Playing the actual disc only reinforces this assertion. Perhaps more accurately described as a collective or ensemble than a band, The Monroe Transfer have been keeping interesting company of late, and provide the orchestral elements on the last two releases by Her Name is Calla. I've probably raved about these records quite enough, but should perhaps say here that the lush and dramatic orchestral arrangements are significant in terms of the depth and dimensions they provide to the songs.

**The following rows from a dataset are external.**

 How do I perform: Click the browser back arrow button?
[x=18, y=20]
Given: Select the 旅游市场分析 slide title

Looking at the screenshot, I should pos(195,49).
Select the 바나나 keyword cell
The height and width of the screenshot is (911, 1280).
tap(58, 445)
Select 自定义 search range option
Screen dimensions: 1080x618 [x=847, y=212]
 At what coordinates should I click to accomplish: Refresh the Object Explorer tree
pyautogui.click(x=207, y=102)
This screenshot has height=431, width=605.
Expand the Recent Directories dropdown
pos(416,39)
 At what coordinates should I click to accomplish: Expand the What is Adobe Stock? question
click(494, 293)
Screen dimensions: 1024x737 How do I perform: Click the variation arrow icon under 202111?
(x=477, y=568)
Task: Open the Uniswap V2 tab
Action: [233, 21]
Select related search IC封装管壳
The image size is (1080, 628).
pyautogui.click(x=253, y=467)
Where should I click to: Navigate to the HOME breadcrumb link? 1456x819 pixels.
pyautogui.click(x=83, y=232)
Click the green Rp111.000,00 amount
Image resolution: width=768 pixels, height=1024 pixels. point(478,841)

Small wonder, then, that this album is similarly dramatic and lush in its arrangement. And did I say epic? Yes, another feature common to both bands is a sense of the epic: of the six tracks, only two are under six minutes, and of the four lengthier tracks, one is sixteen minutes in duration and the other a whopping twenty-five. These aren't simply songs: they're movements.

They build, in both volume and tension, beginning as somber drones and almost subliminally evolving and developing into huge, uncontainable cathedrals of sound. Even without lyrics, 'Trials' carries a broad emotional range, with the colossal 'These are the Bright Stars (& This is How to Find Them)' being lugubrious at the outset and slowly, so slowly, blossoming to magnificence as the percussion builds and a squirming guitar adds layer upon layer of texture and depth, before swerving off at the midway point in an altogether different direction, fraught with tension and carefully constructed dynamics.

To place this album in any kind of genre bracket is virtually impossible: it may share features in common with post-rock but it ain't post-rock, just as it's too rock to be modern classical. There's just so much going on here, so many layers and so much carefully-arranged intensity. So, forget genre: 'majestic,' 'grand,' 'epic' 'accomplished' and 'outstanding' are amongst the words that best describe this album... and magnificent, too.